With our food and drink in hand and mouth, we followed our young guide, Will, down dark farm roads to our field. Then Ron let Harley out of his kennel in the back of the truck. A happy, sleek, muscular Lab moved around us, lit by our headlamps and eager to go. We all were introduced, appropriately sniffed, and Harley gave his approval with a lick.
Ray and I looked at each other. Ray, a Lab owner, said, “I can’t wait to see him work. Where’d you find him, Ron?”
“Montana,” Ron replied. “He’s had a lot of work with pheasants and birds in trials back home in Michigan, but I’m here to shoot a goose for Harley.”
“You’ve come to the right place,” I said, smiling. “We’ll help you out with that.”
Four people made fast work of two tepee blinds and a rig of decoys. The blinds went up first, and we waited a few minutes to unload the decoys.
“I like to wait until the dew has fallen before I set up,” Will said. “That way there’s no water glistening on the dekes to flare the birds. I’d rather miss out on the first flock than screw up the whole morning.”
We waited, petting Harley, getting our gear arranged in the two tepee blinds and brushing the blinds a bit more. Then we brought out the full-bodied Canada goose decoys and put them in piles for Will to arrange.
“Will, do you have a system for putting out a decoy rig?” I asked.
“It’s like finger-painting: you keep moving the birds until it feels right.”
Another mystery explained! I looked at Will and laughed. He just shrugged.
We’d set up the decoys in a field of clover, our tepee blinds against brush alongside a hedgerow, a cut cornfield behind us. Hard for me to believe we were hunting green clover and not cut corn, but David had scouted the field and that’s where the birds were. So we were there, too, facing the decoys in the clover with the slight wind at our back. The birds could finish coming toward us and, as my friend Bentley says, we’d “shoot ’em in the face.”
A little conversation, the snick of shotgun actions as we loaded. Ray and I were together in one blind; Ron, Harley and Will in the other. I was shooting left, Ray the middle, Ron the right —Harley batted cleanup.
We waited half an hour before the doubts began. It’s hunting, and there is no sure thing. Forty-five minutes and a honk from behind us. Right behind us! A flock of five (“a five pack,” Will calls them) flew over the blind, swinging in front of us and, with wings set, beginning to settle in.

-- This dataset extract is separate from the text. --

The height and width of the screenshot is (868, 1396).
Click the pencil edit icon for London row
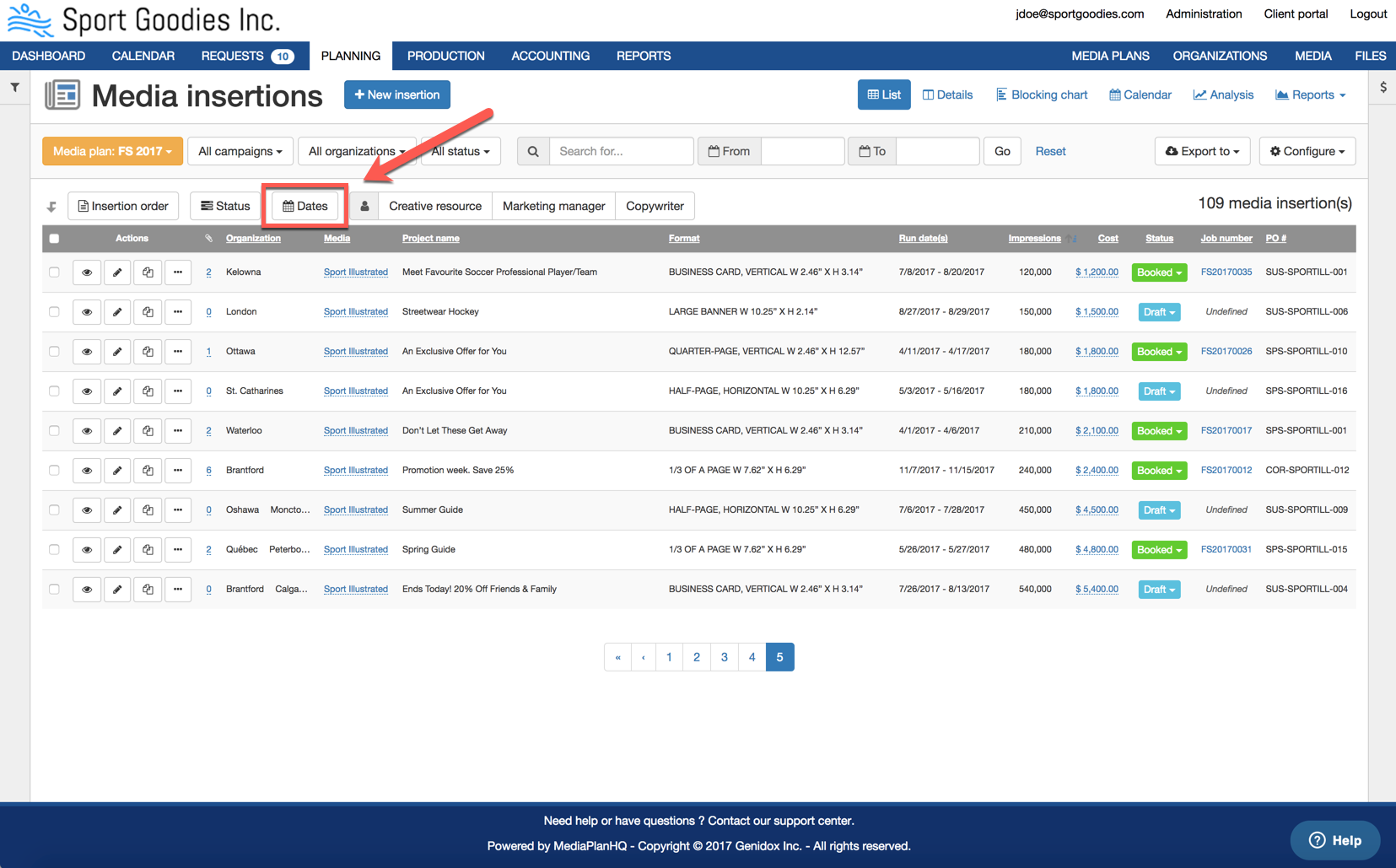pos(117,312)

“Where’d they come from?” Will asked no one in particular. “Get ready. Take ’em!”
We three shooters rose from our chairs, brought our guns up and shot at the birds settling in a mere 15 yards away. I shot at the far-left bird, saw it fold, swung at the next, saw feathers fly at my shot, pumped my Model 12 and hit it again. The battered goose struggled, then fell a hundred yards out. Three more birds were down on the right.
Ron and Harley stepped out of their blind. Harley sat; we put our guns down and watched. Ron gave Harley the line on the far-right bird—45 yards out and walking away. At Ron’s command Harley ran—all muscle and grace, a black streak—for the moving bird, hit the goose with his shoulder and head, knocked the bird down, and in five seconds had the still-struggling Canada firmly in his mouth and was heading for home. Harley delivered the bird to Ron, and at Ron’s command released it into his master’s hand. My goodness, that dog is good!

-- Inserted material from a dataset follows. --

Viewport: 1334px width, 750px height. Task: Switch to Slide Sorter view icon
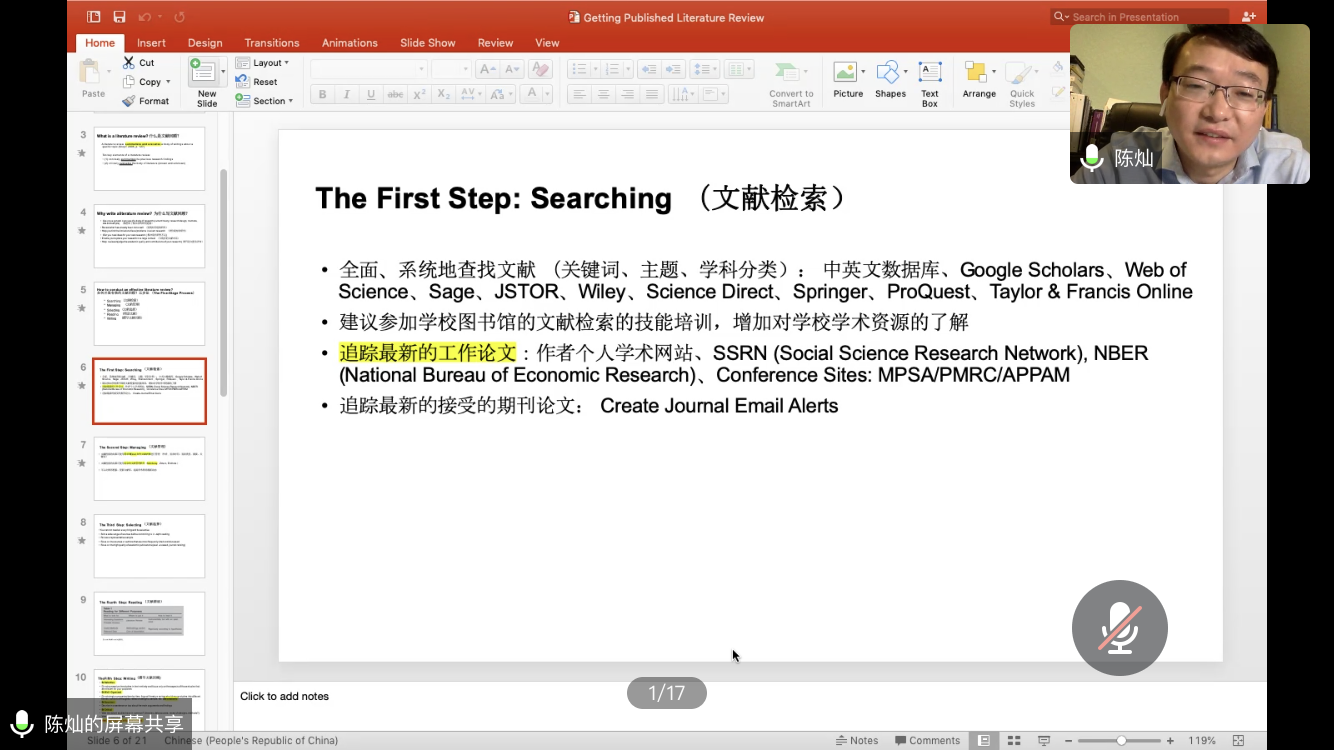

Ron sent him out three more times, and each time the retrieve was wonderful to watch—eager dog and increasingly proud master. Finally the last bird: more than 100 yards out, stone-dead and partly concealed in the clover—a blind retrieve. Ron gave the line and the order. Harley ran out 25 yards, turned, sat and looked for instructions.
“Back,” Ron yelled.
The beautifully trained dog went back another 25 yards, turned, sat and waited.
“Back.”
Another 25 yards.
Harley then had the bird in sight and headed directly to it. A few seconds to get it settled in his mouth, then prancing proudly and joyfully he crossed the clover and delivered the goose into Ron’s hand.
Happy dog, proud master and very fortunate spectators! We shot a goose for Harley, but never expected such a payoff. Goose hunting is fun, but watching a very fine dog “put the finishing touches” on our downed geese was just plain joyful.